**Page excerpt:**
To: westes who wrote (51853)5/23/2000 6:19:00 PM
From: westes  Read Replies (1) | Respond to of 99985
 
Actually, I'll correct myself. The Fed should have increased margin requirements as the primary tool to fight asset inflation, and they should have started doing this a few years ago when it first got out of hand. I don't think the economy needs many more rate increases to get it slowed down, particularly now since the stock decline will have multiplier effects on people's spending.



To: westes who wrote (51853)5/23/2000 6:33:00 PM
From: bobby beara  Read Replies (1) | Respond to of 99985
 
>>>>As long as the Federal Reserve keeps its eye on the ball, this is all going to end up just fine<<<<

of course we are all speculating on future events and no one knows the outcome, but i will not heap hero worship on a man or a group of men, can engineer anything, i think this is dangerous bubbleheaded thinking that he will always be able to save the day, the economy is a pyramid scheme, if it has topped in a way it topped in 29 or 73, there is nothing the fed can do about it.

**Supplied material:**

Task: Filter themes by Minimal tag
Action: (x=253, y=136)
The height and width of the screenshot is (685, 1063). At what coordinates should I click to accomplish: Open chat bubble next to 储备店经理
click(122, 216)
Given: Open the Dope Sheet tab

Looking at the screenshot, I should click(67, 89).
---
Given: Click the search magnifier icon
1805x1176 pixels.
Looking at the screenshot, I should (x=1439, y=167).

**Set problem 1:**
Answer these questions about the forum posts on the Federal Reserve.
(a) According to westes, what should the Fed have used as its primary tool to fight asset inflation?
(b) Which two years does bobby beara cite as past tops?
(c) At what time was bobby beara's post written?
**Set problem 2:** Resume the forum posts on the Federal Reserve after their final sentence, writing the next stretch of the discussion.

**Written reply 1:**
(a) Increased margin requirements.
(b) 29 and 73.
(c) 6:33:00 PM.

**Written reply 2:**
The economy is structurally different than these last two periods, this is a consumer economy, consumer spending goes up and down with the nasdaq, the charts match - get my drift.

>>>>This is no longer a panic<<<<

This is exactly what you want, panic to set a bottom, the panic on 4/14 appears not to have done it, since we are probing to the downside, the next panic will.

b



To: westes who wrote (51853)5/23/2000 11:12:00 PM
From: drsvelte  Read Replies (1) | Respond to of 99985
 
"Most people don't realize that in 1929 the Fed acted immediately after the crash to lower interest rates, first from 6% to 5%, then 4.5%, then 4%, then 3.5%. THOSE INTEREST RATE DECREASES DID NOTHING TO HALT THE SLIDE INTO THE ABYSS. The fact is that interest rates are notoriously unreliable as a way to stop recessions and depressions. Interest rates work very well, though, as a way to stop growth"

My understanding of monetary policy in the early 1930's is almost opposite of what you describe. Rather interest rates were increased, not decreased, resulting further contraction. Here's a link....

infoseek.go.com

Perhaps you can provide a source of information on the reduction in rates from 6% to 3.5%.